Die Beine von jemandem, der die Treppe hinaufgeht | © unsplash

Nur wer sich genügend bewegt bleibt am Ende verschont von Gebrechen. (Foto: unsplash)

Aktive Menschen haben nachweislich robustere Knochen

Eine zentrale Rolle bei der Osteoporose-Prävention spielt Bewegung – neben der ausreichenden Zufuhr von Kalzium und Vitamin D, denn aktive, sportliche Menschen haben generell stärkere, widerstandsfähigere Knochen. Zwar ist es leider so, dass man einen Hormonmangel (zum Beispiel aufgrund der Wechseljahre) nicht durch verstärkte körperliche Aktivität oder mehr Kalzium korrigieren kann. Es ist aber möglich, damit den Alterungsprozess erheblich zu verlangsamen.
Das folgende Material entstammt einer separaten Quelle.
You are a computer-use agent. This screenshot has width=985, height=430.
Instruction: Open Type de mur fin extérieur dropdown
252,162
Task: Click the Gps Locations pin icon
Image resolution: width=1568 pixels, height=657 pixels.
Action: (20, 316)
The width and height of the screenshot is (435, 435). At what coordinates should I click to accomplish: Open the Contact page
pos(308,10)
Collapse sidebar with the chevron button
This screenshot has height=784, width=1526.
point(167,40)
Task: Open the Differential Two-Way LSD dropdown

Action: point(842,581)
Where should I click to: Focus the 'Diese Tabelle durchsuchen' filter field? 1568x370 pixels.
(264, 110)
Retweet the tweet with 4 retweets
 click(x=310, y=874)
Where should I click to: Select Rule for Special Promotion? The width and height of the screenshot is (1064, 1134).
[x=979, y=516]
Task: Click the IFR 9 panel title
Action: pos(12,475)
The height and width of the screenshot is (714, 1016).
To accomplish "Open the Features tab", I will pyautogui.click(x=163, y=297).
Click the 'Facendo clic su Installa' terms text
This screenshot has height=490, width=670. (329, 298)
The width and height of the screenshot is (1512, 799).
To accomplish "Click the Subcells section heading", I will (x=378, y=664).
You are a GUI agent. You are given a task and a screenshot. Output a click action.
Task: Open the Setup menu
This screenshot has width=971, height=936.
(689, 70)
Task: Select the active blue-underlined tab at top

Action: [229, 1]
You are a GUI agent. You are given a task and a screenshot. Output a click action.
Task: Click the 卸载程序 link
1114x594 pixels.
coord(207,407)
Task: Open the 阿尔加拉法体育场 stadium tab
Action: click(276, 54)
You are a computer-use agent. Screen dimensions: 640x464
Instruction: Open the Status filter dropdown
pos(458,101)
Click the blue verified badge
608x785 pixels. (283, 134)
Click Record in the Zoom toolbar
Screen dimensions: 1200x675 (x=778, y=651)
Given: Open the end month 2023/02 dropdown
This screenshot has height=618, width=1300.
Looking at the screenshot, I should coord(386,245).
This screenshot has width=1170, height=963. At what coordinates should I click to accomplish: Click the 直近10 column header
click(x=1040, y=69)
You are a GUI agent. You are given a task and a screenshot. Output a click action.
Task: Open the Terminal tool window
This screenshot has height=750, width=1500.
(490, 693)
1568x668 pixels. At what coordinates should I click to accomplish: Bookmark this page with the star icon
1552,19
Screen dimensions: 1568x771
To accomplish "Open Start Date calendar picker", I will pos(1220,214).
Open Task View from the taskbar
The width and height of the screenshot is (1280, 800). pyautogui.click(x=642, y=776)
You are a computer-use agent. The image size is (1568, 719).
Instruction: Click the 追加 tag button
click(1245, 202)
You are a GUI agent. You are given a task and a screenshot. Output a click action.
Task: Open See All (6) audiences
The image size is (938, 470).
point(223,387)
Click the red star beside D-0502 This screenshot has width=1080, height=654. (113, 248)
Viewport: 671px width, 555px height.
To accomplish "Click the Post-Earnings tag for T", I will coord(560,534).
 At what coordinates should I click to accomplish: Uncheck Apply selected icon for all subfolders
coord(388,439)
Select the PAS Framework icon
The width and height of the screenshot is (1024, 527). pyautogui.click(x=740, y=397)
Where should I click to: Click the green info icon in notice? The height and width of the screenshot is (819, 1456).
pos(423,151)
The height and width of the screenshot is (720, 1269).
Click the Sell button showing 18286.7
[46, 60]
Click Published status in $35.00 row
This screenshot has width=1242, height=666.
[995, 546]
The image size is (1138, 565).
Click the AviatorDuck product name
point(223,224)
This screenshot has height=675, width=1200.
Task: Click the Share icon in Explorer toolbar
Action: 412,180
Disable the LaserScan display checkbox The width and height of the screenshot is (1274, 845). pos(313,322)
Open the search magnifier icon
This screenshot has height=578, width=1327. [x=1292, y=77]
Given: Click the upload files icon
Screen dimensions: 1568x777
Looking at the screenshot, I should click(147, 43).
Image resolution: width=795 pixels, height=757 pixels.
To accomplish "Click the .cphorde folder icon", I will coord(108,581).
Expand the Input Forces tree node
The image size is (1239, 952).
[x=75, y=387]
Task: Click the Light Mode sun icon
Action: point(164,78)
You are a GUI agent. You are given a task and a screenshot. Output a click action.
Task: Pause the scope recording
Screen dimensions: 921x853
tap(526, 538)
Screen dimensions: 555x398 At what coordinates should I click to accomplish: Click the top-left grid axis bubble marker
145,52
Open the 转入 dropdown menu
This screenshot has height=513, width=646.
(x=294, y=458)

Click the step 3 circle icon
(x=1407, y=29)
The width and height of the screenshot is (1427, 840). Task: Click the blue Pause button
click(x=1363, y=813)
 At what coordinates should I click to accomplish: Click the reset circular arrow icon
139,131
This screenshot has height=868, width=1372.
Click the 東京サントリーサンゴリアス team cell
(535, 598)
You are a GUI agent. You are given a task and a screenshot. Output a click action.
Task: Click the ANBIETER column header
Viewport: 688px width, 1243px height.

Denn: Ein Knochen, der regelmässig belastet wird, versucht, sich der höheren Belastung anzupassen – auch im fortgeschrittenen Alter. Dadurch bleibt er länger stabil. Dazu kommt, dass aktive ältere Menschen viel beweglicher und kräftiger sind. Sie stürzen seltener und wenn sie stürzen, schützt die aufgebaute (und durch die Bewegung erhaltene) Muskelmasse, dass nicht gleich etwas bricht.

Bewegung in den Alltag mit einbauen!

Jogging, Tanzen und Aerobic sind ideal, aber auch Nordic-Walking und Wandern haben einen positiven Effekt. Beim Schwimmen und Radfahren werden die Knochen dagegen zu wenig beansprucht, um eine relevant stabilisierende Wirkung zu erzielen. Auch einzeln angestrengte Kraftakte im Alltag bringen nichts. Viel wichtiger ist der Einbau von Bewegung im Tagesverlauf. Beispielsweise kann man es sich zur Gewohnheit machen, immer bis in den zweiten Stock die Treppe zu nehmen und erst dann den Lift. Oder man geht zu Fuss einkaufen. Wenn es sehr weit ist, kann man ja zwei Tramstationen vorher aussteigen und ein paar Schritte bis zum Geschäft gehen. Das ist nicht nur gut gegen Osteoporose, sondern auch ein ausgezeichnetes Training für Herz und Kreislauf

Mit Sport gegen Osteoporose

  1. Kinder und Jugendliche bis 18 Jahre:

    Spielsportarten wie Fussball oder Tennis, Leichtathletik, Skifahren, Schlittschuhlaufen et cetera

  2. Junge Erwachsene bis 35 Jahre:

    Fitnesstraining, Aerobic, Ausdauersportarten wie Jogging, Langlauf, Spielsportarten, Klettern und so weiter

  3. Mittlere Altersgruppe bis 50 Jahre:

    Fitnesstraining, kraftbetonte Gymnastik, Rückenschule, Jogging, Walking, Wandern, Tennis, Golf und andere

  4. Ältere und alte Menschen:

    Fitnesstraining, kraftbetonte Gymnastik und Rückenschule unter Anleitung, Ausdauersportarten wie Jogging, Nordic-Walking und Wandern, Tennis, Golf, dem Alter angepasste Spielsportarten wie Volleyball oder Prellball, Fitnesstraining für Seniorinnen und Senioren einschliesslich Fallübungen.